▶ **DIRECTIONS**
Please repeat the lines below, exactly and only, from the one that holds "Select the Automation sidebar icon" through the one that holds "Open the 倍速".

::: EXERCISE INPUT :::

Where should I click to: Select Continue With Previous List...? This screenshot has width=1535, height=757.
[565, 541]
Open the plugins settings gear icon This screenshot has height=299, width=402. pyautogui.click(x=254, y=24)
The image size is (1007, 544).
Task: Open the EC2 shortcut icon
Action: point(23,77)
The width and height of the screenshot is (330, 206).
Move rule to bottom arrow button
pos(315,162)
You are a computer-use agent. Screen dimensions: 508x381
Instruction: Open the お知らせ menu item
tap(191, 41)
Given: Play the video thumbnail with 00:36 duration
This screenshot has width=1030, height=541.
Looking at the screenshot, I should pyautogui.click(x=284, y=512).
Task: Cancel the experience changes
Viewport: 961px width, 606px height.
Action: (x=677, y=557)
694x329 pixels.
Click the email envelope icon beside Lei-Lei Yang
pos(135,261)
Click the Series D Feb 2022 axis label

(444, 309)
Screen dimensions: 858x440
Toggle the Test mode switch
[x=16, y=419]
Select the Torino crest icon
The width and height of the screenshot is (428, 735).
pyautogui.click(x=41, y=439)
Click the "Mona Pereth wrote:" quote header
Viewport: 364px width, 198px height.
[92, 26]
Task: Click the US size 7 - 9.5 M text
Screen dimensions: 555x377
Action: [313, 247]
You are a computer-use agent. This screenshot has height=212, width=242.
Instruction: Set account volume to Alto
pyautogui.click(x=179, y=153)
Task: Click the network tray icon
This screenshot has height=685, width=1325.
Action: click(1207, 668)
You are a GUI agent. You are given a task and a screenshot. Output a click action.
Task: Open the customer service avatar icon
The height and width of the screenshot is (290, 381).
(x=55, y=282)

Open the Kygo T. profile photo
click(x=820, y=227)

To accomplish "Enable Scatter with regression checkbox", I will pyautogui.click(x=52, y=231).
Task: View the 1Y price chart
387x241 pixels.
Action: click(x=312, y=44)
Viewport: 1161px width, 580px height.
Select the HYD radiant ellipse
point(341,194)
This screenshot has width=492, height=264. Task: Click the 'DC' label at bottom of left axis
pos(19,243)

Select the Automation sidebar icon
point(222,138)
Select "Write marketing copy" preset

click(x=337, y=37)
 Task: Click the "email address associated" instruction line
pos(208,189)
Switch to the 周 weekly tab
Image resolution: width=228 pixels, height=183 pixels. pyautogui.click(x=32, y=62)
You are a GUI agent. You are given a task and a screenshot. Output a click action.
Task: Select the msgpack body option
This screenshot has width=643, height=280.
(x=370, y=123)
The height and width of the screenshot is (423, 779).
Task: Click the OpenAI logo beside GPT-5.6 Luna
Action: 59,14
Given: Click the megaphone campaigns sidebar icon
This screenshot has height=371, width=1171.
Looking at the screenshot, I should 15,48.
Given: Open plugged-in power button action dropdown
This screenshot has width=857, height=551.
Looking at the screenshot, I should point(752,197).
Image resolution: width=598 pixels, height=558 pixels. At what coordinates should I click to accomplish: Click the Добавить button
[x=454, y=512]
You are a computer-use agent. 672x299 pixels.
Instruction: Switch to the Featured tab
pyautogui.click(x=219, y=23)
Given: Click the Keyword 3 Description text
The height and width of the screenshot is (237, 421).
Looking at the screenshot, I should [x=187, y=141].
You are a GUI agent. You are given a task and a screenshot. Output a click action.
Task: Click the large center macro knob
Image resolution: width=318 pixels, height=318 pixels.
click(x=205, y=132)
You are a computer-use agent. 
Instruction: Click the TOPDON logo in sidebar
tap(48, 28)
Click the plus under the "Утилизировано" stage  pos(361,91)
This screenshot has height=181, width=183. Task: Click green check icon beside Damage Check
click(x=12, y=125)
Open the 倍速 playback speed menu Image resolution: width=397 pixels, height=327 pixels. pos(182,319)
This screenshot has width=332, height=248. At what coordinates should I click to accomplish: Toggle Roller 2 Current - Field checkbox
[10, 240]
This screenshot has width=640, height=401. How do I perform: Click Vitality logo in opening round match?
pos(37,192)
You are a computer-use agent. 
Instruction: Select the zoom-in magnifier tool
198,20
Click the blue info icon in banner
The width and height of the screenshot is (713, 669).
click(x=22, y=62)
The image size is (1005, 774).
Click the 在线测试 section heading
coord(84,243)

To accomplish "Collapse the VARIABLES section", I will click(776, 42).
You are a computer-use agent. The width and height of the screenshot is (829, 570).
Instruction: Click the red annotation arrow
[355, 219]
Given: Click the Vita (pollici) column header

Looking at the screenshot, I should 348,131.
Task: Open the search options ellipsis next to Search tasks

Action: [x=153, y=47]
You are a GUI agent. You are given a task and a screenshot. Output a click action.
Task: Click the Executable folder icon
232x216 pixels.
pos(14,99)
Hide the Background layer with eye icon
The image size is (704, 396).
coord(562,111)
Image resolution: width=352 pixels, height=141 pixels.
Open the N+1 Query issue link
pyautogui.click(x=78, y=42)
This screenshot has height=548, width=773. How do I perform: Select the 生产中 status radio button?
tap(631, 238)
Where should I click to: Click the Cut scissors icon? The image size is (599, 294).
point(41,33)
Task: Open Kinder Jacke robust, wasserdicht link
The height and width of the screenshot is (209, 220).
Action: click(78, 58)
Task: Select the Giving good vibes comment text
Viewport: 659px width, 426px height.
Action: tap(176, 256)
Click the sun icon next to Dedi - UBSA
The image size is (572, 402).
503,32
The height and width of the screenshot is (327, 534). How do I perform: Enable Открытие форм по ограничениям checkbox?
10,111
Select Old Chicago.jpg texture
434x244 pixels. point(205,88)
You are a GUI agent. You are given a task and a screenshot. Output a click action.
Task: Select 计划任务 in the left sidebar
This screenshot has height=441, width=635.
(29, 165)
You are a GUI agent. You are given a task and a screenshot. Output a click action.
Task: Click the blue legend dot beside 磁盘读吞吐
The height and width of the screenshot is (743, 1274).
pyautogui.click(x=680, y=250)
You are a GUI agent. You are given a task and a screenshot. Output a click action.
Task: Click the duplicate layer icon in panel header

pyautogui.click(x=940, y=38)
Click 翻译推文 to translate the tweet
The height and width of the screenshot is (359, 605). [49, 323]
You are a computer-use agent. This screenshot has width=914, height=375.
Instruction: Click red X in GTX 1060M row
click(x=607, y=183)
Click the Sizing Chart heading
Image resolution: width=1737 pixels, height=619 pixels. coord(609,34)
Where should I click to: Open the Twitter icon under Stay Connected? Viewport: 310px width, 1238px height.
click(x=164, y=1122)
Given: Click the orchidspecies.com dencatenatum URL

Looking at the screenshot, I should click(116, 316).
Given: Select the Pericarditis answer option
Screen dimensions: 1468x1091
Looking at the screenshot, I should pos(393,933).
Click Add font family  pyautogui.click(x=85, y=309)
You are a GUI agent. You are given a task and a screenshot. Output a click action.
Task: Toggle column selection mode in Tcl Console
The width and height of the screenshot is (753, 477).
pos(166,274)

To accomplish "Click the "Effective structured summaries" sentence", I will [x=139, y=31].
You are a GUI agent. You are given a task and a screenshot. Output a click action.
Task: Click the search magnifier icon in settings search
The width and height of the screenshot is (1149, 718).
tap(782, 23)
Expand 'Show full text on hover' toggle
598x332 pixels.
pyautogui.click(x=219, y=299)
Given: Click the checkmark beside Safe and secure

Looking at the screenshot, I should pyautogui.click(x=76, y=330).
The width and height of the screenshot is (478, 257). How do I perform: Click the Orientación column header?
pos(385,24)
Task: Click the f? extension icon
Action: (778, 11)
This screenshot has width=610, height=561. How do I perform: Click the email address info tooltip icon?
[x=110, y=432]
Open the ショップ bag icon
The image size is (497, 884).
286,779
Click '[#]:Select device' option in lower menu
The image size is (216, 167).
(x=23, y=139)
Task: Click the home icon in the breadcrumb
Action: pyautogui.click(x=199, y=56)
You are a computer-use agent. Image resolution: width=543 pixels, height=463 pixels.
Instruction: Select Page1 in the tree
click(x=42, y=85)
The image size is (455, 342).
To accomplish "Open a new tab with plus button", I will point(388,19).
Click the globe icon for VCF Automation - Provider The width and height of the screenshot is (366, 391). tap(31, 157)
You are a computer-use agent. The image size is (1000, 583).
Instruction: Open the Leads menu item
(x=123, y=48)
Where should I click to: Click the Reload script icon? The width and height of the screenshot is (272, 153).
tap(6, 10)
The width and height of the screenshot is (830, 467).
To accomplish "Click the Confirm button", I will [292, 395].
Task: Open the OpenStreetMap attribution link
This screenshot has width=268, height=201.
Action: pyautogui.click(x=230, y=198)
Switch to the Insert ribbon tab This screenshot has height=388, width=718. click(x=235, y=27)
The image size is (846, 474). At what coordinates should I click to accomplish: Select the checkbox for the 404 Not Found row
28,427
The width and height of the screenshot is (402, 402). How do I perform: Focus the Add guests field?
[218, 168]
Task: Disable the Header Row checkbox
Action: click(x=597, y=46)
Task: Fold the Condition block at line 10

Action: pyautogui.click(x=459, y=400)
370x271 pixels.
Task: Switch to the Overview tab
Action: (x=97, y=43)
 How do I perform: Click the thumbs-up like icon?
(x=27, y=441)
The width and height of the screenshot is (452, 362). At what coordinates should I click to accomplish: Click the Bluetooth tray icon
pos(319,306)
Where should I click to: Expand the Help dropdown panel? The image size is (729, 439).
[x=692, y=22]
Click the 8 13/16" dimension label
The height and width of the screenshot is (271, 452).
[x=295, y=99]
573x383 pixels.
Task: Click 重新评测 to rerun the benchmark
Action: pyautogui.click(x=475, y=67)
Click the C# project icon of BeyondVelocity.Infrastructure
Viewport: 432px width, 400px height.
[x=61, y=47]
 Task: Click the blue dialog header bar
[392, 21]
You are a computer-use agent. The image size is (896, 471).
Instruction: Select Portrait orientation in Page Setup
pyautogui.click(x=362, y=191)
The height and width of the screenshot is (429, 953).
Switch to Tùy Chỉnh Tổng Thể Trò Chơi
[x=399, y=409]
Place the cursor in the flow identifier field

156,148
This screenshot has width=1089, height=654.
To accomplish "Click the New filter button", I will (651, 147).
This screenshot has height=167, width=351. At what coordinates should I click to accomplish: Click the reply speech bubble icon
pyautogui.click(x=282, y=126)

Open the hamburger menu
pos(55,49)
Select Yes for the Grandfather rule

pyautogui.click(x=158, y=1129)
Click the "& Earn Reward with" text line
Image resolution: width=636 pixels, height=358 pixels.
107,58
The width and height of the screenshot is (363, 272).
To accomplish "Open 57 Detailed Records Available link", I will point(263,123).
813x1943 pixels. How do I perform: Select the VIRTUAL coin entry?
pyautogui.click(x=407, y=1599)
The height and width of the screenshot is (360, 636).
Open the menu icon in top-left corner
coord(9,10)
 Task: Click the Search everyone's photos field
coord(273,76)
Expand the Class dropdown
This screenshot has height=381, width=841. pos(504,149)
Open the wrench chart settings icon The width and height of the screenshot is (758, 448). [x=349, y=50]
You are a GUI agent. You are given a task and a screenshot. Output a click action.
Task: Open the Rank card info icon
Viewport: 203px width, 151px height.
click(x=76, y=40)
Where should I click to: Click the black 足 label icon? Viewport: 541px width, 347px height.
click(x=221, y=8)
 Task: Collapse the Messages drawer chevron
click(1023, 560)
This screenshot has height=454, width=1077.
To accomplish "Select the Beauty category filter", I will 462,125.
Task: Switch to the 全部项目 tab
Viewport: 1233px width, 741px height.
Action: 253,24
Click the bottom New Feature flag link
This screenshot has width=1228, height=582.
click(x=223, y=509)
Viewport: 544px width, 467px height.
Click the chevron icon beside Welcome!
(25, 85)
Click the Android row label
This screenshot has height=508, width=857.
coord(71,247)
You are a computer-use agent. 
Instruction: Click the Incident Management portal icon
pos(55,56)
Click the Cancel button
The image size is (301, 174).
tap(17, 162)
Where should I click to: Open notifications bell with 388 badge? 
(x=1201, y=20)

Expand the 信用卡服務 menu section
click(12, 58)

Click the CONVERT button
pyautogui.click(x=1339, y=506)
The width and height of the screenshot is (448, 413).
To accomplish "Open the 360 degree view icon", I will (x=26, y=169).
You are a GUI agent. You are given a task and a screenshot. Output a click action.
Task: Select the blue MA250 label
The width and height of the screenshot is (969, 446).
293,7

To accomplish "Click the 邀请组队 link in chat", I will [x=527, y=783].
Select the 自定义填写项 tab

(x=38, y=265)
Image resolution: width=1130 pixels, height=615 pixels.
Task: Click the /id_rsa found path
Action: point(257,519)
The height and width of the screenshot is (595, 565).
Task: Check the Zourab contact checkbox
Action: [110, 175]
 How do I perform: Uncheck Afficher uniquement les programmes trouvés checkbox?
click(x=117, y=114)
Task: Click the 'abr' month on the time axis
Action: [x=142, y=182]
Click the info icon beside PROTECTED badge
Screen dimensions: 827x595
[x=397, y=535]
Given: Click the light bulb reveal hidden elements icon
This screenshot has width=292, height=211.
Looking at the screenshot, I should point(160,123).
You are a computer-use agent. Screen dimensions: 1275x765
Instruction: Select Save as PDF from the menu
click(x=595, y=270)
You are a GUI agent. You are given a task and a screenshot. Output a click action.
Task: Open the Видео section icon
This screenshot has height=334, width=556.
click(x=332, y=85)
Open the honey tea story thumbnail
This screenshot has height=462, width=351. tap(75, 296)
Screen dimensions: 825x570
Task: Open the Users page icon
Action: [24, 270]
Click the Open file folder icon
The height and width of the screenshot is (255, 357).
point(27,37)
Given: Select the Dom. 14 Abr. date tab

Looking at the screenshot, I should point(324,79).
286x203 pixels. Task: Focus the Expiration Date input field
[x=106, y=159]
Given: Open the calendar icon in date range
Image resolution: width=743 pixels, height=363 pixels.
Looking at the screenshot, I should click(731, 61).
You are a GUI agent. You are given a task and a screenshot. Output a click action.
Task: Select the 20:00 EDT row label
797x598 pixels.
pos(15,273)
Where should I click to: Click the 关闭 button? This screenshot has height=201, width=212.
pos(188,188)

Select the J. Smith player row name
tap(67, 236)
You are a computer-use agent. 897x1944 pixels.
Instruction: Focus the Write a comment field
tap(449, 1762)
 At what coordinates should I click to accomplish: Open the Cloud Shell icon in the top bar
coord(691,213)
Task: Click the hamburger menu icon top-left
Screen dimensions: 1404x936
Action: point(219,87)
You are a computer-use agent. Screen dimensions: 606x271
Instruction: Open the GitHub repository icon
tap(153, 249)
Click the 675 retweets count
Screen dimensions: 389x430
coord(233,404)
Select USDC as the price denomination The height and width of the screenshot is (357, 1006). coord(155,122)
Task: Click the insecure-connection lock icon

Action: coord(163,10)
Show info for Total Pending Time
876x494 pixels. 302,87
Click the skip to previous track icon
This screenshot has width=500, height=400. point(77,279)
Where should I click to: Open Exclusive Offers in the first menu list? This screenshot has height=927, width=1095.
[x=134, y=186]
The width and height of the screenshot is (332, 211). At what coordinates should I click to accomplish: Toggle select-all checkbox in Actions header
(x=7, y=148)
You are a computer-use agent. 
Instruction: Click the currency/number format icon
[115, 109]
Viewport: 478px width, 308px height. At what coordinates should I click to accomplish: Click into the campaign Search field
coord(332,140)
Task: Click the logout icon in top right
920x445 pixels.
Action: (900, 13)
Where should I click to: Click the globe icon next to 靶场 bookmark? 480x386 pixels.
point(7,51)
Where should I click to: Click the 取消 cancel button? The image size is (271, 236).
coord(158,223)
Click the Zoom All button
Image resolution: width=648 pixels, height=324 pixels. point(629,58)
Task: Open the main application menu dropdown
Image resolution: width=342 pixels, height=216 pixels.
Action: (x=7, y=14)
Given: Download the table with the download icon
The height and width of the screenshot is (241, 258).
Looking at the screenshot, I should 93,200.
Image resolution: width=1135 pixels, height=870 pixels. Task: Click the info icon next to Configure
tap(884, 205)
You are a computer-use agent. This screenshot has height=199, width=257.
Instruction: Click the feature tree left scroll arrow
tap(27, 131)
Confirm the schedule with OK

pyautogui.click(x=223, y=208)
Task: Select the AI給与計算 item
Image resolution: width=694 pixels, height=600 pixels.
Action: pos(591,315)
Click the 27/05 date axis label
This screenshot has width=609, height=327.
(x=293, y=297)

:::

▶ **WORKED SOLUTION**
Select the Automation sidebar icon
point(222,138)
Select "Write marketing copy" preset

click(x=337, y=37)
 Task: Click the "email address associated" instruction line
pos(208,189)
Switch to the 周 weekly tab
Image resolution: width=228 pixels, height=183 pixels. pyautogui.click(x=32, y=62)
You are a GUI agent. You are given a task and a screenshot. Output a click action.
Task: Select the msgpack body option
This screenshot has width=643, height=280.
(x=370, y=123)
The height and width of the screenshot is (423, 779).
Task: Click the OpenAI logo beside GPT-5.6 Luna
Action: 59,14
Given: Click the megaphone campaigns sidebar icon
This screenshot has height=371, width=1171.
Looking at the screenshot, I should 15,48.
Given: Open plugged-in power button action dropdown
This screenshot has width=857, height=551.
Looking at the screenshot, I should point(752,197).
Image resolution: width=598 pixels, height=558 pixels. At what coordinates should I click to accomplish: Click the Добавить button
[x=454, y=512]
You are a computer-use agent. 672x299 pixels.
Instruction: Switch to the Featured tab
pyautogui.click(x=219, y=23)
Given: Click the Keyword 3 Description text
The height and width of the screenshot is (237, 421).
Looking at the screenshot, I should [x=187, y=141].
You are a GUI agent. You are given a task and a screenshot. Output a click action.
Task: Click the large center macro knob
Image resolution: width=318 pixels, height=318 pixels.
click(x=205, y=132)
You are a computer-use agent. 
Instruction: Click the TOPDON logo in sidebar
tap(48, 28)
Click the plus under the "Утилизировано" stage  pos(361,91)
This screenshot has height=181, width=183. Task: Click green check icon beside Damage Check
click(x=12, y=125)
Open the 倍速 playback speed menu Image resolution: width=397 pixels, height=327 pixels. pos(182,319)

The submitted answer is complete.